The crisis just keeps going on and on. True, it has gone through different stages over the past five years, but the move from the US subprime crisis in 2007 to the European debt crisis is more a transformation than an elimination. A major reason for policymakers’ failure to find an effective response to the crisis is their inability to make the correct diagnosis. The current debt problems are posing very different economic challenges than those of the previous decades. Except for the comparable problems which Japan has been struggling with over the past 20 years. It remains striking, therefore, how little has been learned from the persistent Japanese stagnation which followed the boom-bust cycle in property and share prices and the debt crisis it triggered. Unfortunately, the Japanese experience remains largely ignored by the rest of the world. In Europe most politicians and other policymakers tend to come up with ‘1980s’-type solutions to problems of a completely different nature.
An inflexible supply side of the economy due to excessive government interference, overbearing trade union power and rigid wage indexation are primarily problems from the past. During the 1970s and 80s an economic climate developed in which too little production capacity clashed with too much demand for goods and services. This led to wage-price spirals, high inflation rates and overblown public sectors which put a brake on productivity growth. Having digested this knowledge, policymakers are now preaching the old-fashioned mantra of supply-side reforms and a smaller public sector. Measures which proved very effective in tackling the problems of 30-odd years ago, but which have little to offer in the context of the challenges ahead.

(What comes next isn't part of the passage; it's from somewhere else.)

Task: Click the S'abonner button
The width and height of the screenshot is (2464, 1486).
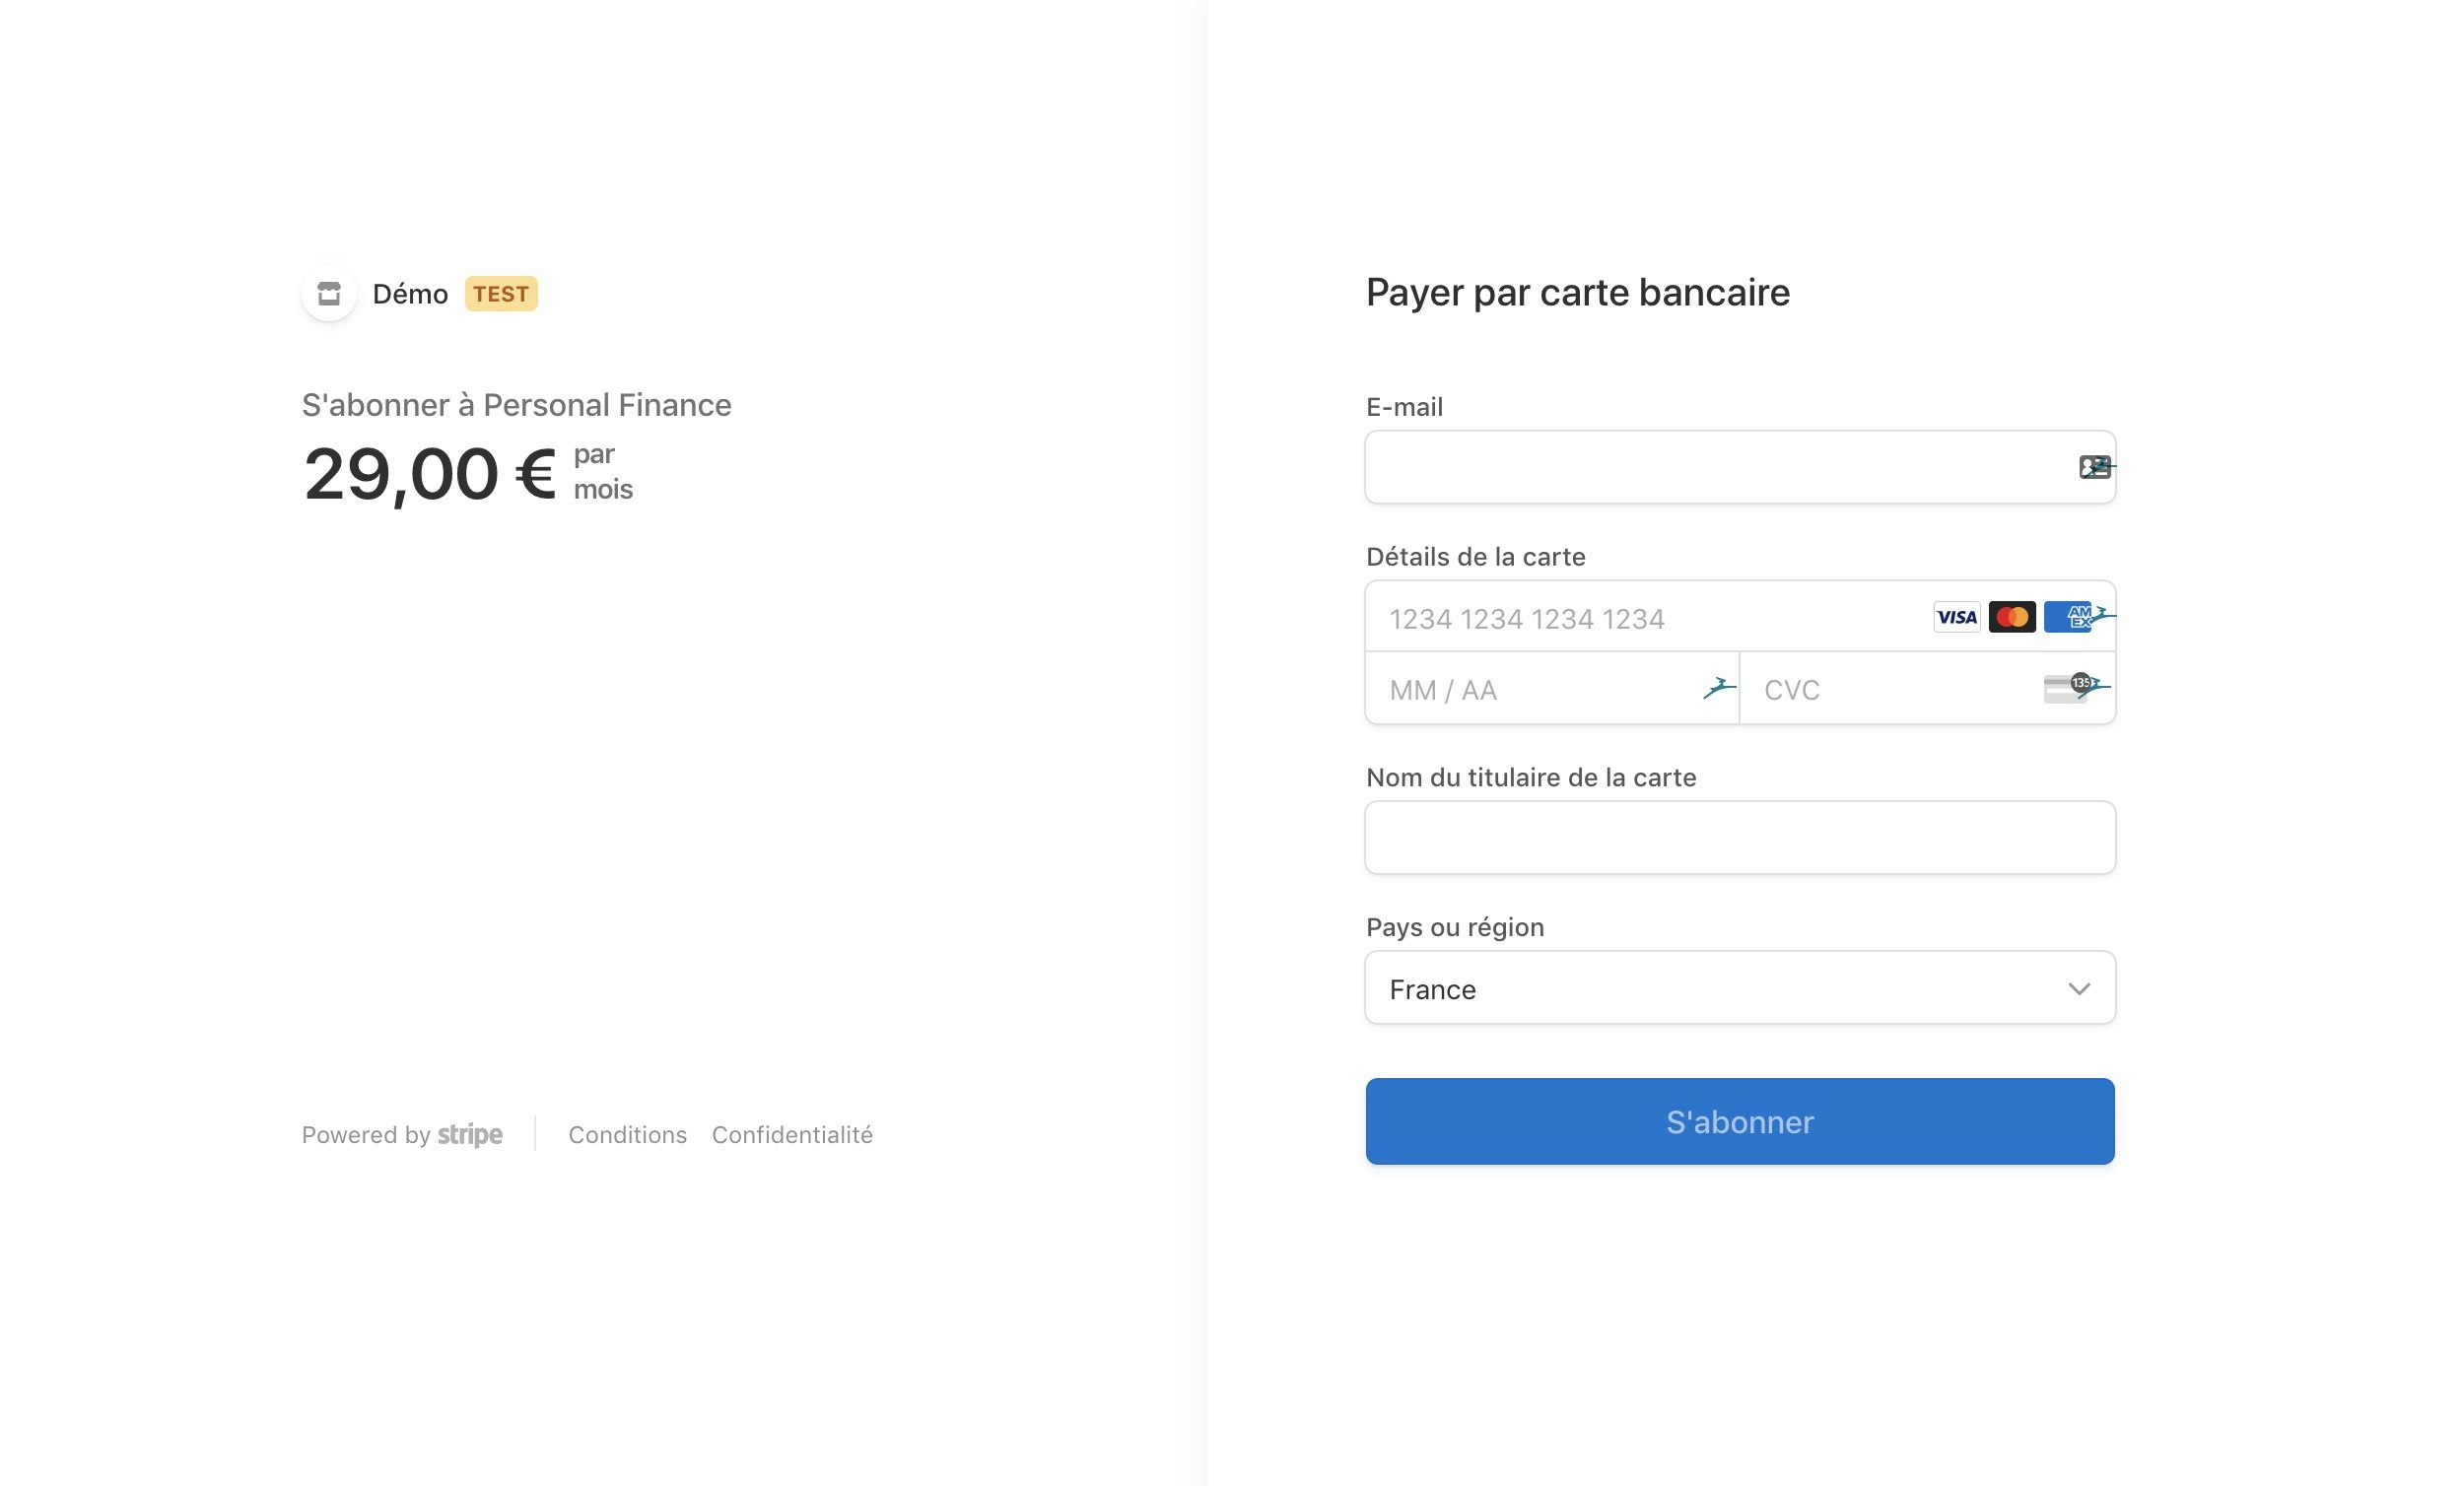Action: coord(1739,1121)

That is because virtually the opposite applies these days. The economy now faces a huge shortage of demand given the available production capacity. This problem is a direct consequence of reducing debt piles. While the focus remains on debt reduction in both public and private sectors, demand for goods and services will remain sluggish. As a result, virtually all large developed market economies are still performing well below their potential, and dangers such as wage-price spirals and slowing production capacity expansion are not the main concerns.